Ella is married to pizza restaurant heir Ryan (Jack Lowden), who’s a doting loser, and she leans heavily on the advice of her aunt Helen (Jamie Lee Curtis), who owns a neighborhood bar and doesn’t much care for Ryan. Helen’s suspicion that her nephew-in-law is destined to get Ella into trouble comes true when a reporter gets wind of the fact that the couple have been having lunchtime sexual rendezvous in a government office—a big no-no that threatens to mushroom into a scandal. That may have been semi-realistic in 2008, yet Ella McCay exists in 2025, where this indiscretion would barely warrant a nightly news mention.
Consequently, the plot point—and the difficulties it begets—comes across not simply as outdated, but as a nostalgic wish for a more innocent pre-MAGA era. It’s of a piece with the film as a whole, which has been fashioned as a clumsy descendant of political dramedies like Dave and The American President, with dashes of Mr. Smith Goes to Washington and Pretty Woman thrown in for mushy measure.
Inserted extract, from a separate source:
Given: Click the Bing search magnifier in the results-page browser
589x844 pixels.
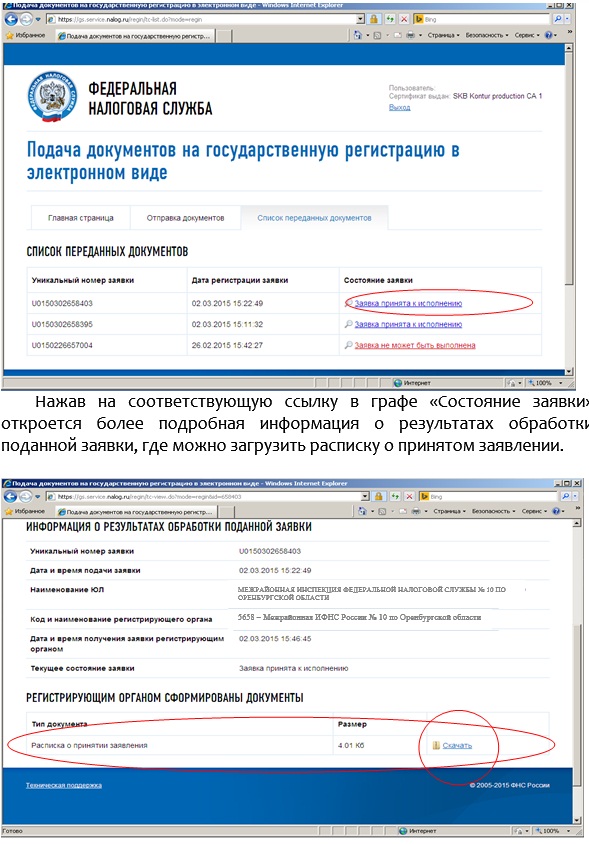Looking at the screenshot, I should point(565,496).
Ella’s indiscretion becomes a more pressing problem when Governor Bill gets a Cabinet post and she becomes the state’s new governor, immediately setting about trying to push through her altruistic legislation. At the same time, she’s beset by additional headaches, including Ryan’s desire—stoked by his cutthroat mom—to get a sweet new administration gig from his wife, if not be made unofficial co-governor.

Lowden overacts at every available opportunity (which are legion), rendering Ryan a one-dimensional jerk. Still, he’s no more over-the-top than the rest of those involved in this creaky throwback, be it Curtis as the feisty and loving Helen, Harrelson as the skeevy and untrustworthy Eddie, or Kavner as the spunky and loyal Estelle, whose voiceover strains mightily for adorability.
Ella McCay strives to be funny one moment and sad the next, if not both at the same time, but Brooks’ blend of comedy and drama doesn’t hold, the result being that punchlines crash and burn, maudlin predicaments fail to produce waterworks, and everyone veers uncomfortably between being silly and serious.
The film’s wannabe-wacky set pieces are devoid of energy, most notably during a visit to agoraphobic math-nerd brother Casey (Spike Fearn) in which Ella accidentally consumes a THC-laced juice and cookie and must stay the night for fear of being seen while high as a kite. These and other incidents are standard-issue genre components, and yet there’s no liveliness to their conception or execution, with Brooks’ writing a combination of mirthless bits and high-and-mighty sermons.

Though Ella’s tale spans a mere three topsy-turvy days, it seems to last forever, as everything about her plight is goofy and groan-worthy. Ella eventually has to cope with obstinate legislators who only care about themselves, a spouse who’s willing to ruin her if he doesn’t get what he wants, a dad who doesn’t know how to make amends, and a mentor who isn’t sure if he wants to risk his position to help her.
Toss in some dead-mom grieving, a concussion, and a climactic showdown with her adversaries that forces Ella to decide what really matters most to her as a public servant, and the film is awash in corny conflicts and resolutions. What it lacks, alas, is a consistent tone, or a witty exchange, or a political idea that wasn’t drenched in good-ol’-days wistfulness.
More than that, Ella McCay is woefully short on charm, its plot a contrived hodgepodge of so many similar ’80s and ’90s tales that it plays as a brand-spanking new relic. Faced with an unending stream of unpleasantness, Ella finally snaps, letting it all out in a bout of frustrated screaming. Viewers will know all too well how she feels.